En tant qu’avocat, quelle est votre spécialité et qu’est-ce qui vous a motivé à exercer ce métier ?

C’est une tradition familiale et j’avais aussi le goût pour le droit et le conseil juridique. J’ai aimé mettre cette matière abstraite à la portée et au service des gens. Je n’ai pas une mais deux spécialités, le droit de la concurrence et le droit douanier (droit des marchandises en mouvement).

Comment êtes-vous devenu bâtonnier et quelles sont vos missions ?

J’ai été élu en 2013 par mes pairs pour un mandat de deux ans. Je représente l’ensemble des avocats du département auprès des pouvoirs publics, des autorités judiciaires et de la société civile. Je désigne les avocats commis d’office, veille à la bonne répartition des sommes allouées au titre de l’aide juridictionnelle, dirige les services de l’Ordre en matière de personnel, de communication, etc. Mon rôle est aussi de faire respecter la déontologie professionnelle, de conseiller et d’arbitrer. Je traite les réclamations des clients, le plus souvent pour des questions d’honoraires. Je résous les différends entre avocats lors d’une rupture de contrat par exemple, mais aussi entre avocats et magistrats.

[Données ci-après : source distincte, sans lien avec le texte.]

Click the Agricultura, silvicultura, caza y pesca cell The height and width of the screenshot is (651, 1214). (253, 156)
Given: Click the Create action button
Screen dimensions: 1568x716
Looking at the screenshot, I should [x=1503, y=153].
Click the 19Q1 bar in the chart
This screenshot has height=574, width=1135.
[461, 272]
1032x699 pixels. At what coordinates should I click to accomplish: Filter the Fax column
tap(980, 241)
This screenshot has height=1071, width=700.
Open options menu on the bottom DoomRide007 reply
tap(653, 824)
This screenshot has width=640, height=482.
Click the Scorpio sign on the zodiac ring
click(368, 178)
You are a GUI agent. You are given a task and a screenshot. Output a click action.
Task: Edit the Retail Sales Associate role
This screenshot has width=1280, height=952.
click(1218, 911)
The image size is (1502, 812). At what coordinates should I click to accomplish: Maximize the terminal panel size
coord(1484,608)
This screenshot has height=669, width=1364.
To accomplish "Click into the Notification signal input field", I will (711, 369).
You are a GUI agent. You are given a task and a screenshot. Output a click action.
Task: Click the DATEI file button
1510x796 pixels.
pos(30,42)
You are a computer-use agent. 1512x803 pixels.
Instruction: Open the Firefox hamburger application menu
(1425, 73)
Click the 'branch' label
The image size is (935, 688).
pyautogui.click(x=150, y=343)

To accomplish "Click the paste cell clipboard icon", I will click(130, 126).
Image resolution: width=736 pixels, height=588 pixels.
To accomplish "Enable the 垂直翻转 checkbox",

Récemment, j’ai été appelé dans une chambre correctionnelle où l’avocat et le président du tribunal s’échangeaient des noms d’oiseaux. La situation était tendue. Ma présence a permis au procès de reprendre son cours. Car le bâtonnier a autorité sur ses confrères ; sa fonction est très respectée.

Votre bâtonnat arrive à son terme. Quel bilan en faites-vous ?

C’est une course de fond, passionnante et épuisante à la fois. Le temps manque pour aller au bout de ses projets. J’avais prévu de réaménager le premier étage du tribunal de grande instance et la bibliothèque au rez-de-chaussée, dont on n’a plus besoin avec l’émergence des nouvelles technologies. Ces chantiers seront pour mon successeur. Il faut avoir l’oeil partout et être à l’écoute de ses confrères, car on est un peu leur confident. C’est l’expérience qui donne de l’autorité et permet de prendre les bonnes décisions. Comme bâtonnier, on peut vite se sentir seul. Heureusement, je suis épaulé par les membres du conseil de l’Ordre et les conseils de mes prédécesseurs sont toujours précieux.

Quel regard portez-vous sur la justice ?

Elle traverse une crise, avec des moyens humains et matériels de plus en plus limités. Le tribunal de Nanterre manque de magistrats et de greffiers. En cette période de restriction budgétaire, on voit des magistrats s’acheter leurs propres fournitures. Dans le même temps, le droit se complexifie. Tout ceci se traduit par un allongement des délais de traitement des dossiers. Pour autant, les citoyens auront toujours besoin d’un avocat, car c’est celui qui parle à votre place en traduisant vos problèmes en des termes juridiques. Je suis favorable aux modes alternatifs de résolution des conflits (MARC). C’est une pratique qui amène des personnes en conflit à trouver une solution à l’amiable.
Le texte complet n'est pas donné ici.